Veja quatro obras de terror recentes protagonizadas por negros
– Corra, de Jordan Peele (2017)
Originalmente chamado de ‘Get Out’, a obra une suspense e terror psicológico e foi o primeiro longa-metragem dirigido pelo norte-americano Jordan Peele. Com Daniel Kaluuya e Allison Williams no elenco principal, o filme fala sobre um jovem negro, apaixonado, que viaja a fim de conhecer a família branca da namorada. Além de abordar relacionamentos interraciais, a trama também mostra a diferença da abordagem policial para negros e brancos e exemplifica de maneira brutal o racismo, quando as habilidades físicas e intelectuais dos negros são “leiloadas” entre um grupo elitista de brancos.
– Nós, de Jordan Peele (2019)
Com Lupita Nyong’o como protagonista da obra, ‘Nós’ (Us) abusa das críticas sociais, misturadas com terror psicológico e momentos de reflexão. Uma família afro-americana viaja para a antiga casa de praia de seus avós em Santa Cruz, na Califórnia, para um final de semana entre amigos. A diversão, então, é interrompida quando, durante a noite, eles são atacados por um grupo de clones, carregando tesouras douradas e vestindo trajes vermelhos. Os clones, que vivem no subsolo, mostram a nítida diferença social dos que vivem “em cima” para os menos favorecidos, que estão “embaixo”.

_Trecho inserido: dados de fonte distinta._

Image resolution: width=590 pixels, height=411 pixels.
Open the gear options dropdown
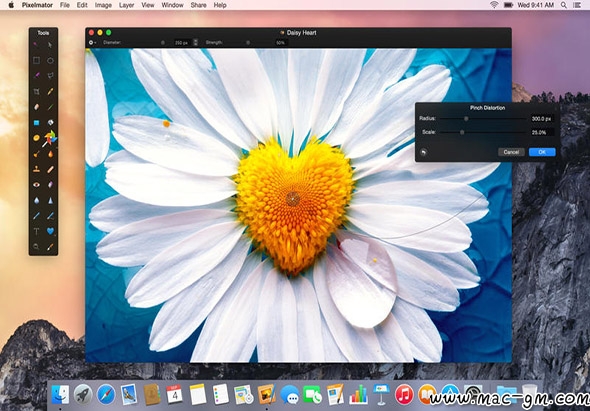[x=92, y=43]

– O Que Ficou Para Trás, de Remi Weeks (2020)
O Que Ficou Para Trás faz parte dos filmes produzidos pela Netflix e integra a nova era do terror. Abordando problemas sociais que afetam a população negra, como a crise migratória na Europa, o longa utiliza ficção para falar sobre o terror real vivido pelos refugiados. Na trama, um casal oriundo do Sudão migra para a Inglaterra, em uma viagem de barco terrível. Chegando ao destino, não podem trabalhar nem deixar sua casa pelo período de tempo em que serão avaliados. A situação se torna difícil quando ambos começam a presenciar estranhos fenômenos na casa que ameaçam suas vidas.
– A Lenda de Candyman, de Nia da Costa (2021)
No longa, a lenda de um espírito assassino conhecido como ‘Candyman‘, interpretado por Tony Todd, que assolou a população de Chicago anos atrás, aterrorizando os moradores do complexo habitacional de Cabini Green. Agora, o local foi renovado e é lar de cidadãos de alta classe, mas a antiga lenda urbana retorna para aterrorizar os moradores. A diretora Nia da Costa constrói uma obra moderna de horror, socialmente consciente e repleta de mensagens que se encaixam bem atualmente. Partindo de uma história que tornou-se emblemática pelo tratamento de questões de raça, classe e gênero, a obra é considerada pela crítica como um manifesto antirracista.